Auch die BRD ist wieder mit von der Partie. Bemühte mensch sich noch zu Zeiten des Kalten Krieges die Bundeswehr als reines Verteidigungsinstrument gegen die bösen, von Osten drohenden Russen darzustellen, so wird heute wieder mitgemischt bei der Aufteilung der Welt. Natürlich sind die Auslandseinsätze dabei stets „humanitäre“ Einsätze. Sie dienen angeblich nicht den Interessen des deutschen Kapitals, sondern der dort lebenden Bevölkerung, die nicht einmal um Hilfe rufen musste.

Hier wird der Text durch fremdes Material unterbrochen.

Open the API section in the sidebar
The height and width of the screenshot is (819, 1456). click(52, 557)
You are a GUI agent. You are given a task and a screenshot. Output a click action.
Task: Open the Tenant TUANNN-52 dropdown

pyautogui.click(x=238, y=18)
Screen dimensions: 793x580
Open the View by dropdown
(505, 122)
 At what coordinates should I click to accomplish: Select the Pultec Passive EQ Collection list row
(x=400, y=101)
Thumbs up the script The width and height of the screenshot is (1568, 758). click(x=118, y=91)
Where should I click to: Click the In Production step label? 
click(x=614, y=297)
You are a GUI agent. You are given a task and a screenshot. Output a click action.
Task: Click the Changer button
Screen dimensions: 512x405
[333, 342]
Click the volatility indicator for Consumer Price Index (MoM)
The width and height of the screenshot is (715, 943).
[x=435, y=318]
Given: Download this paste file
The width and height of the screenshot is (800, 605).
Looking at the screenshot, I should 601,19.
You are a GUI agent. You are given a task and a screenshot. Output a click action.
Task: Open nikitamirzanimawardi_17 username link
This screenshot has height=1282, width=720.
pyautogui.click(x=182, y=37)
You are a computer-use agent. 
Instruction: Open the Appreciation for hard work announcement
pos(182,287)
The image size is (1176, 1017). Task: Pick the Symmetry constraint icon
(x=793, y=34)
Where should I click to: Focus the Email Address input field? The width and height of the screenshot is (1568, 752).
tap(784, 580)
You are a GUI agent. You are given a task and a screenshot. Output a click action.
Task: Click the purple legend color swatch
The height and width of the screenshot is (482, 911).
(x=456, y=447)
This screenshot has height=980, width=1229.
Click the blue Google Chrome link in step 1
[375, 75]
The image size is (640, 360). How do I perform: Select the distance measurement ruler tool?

Die Auslandseinsätze der Bundeswehr nehmen seit 1994 kontinuierlich zu. So beteiligte sie sich an dem völkerrechtswidrigen Krieg gegen das ehemalige Jugoslawien und übernimmt heute strategisch wichtige Aufgaben beim Einsatz in Afghanistan. Dafür benötigt sie zunehmend mehr Rekruten als Kanonenfutter. Und stößt dabei auf Probleme. Denn immer weniger junge Frauen und Männer verpflichten sich freiwillig zum Dienst an der Waffe. Dies liegt vor allem an der mangelnden Akzeptanz der Bevölkerung gegenüber den Auslandseinsätzen, den sinkenden Geburtenraten sowie dem schlechten Image des Berufs Soldaten. Um dieser Entwicklung entgegen zu wirken unternimmt die Bundeswehr eine Vielzahl an Bemühungen. So drehte sie zum Beispiel kostspielige Werbefilme wie etwa „Bundeswehr – eine starke Truppe“.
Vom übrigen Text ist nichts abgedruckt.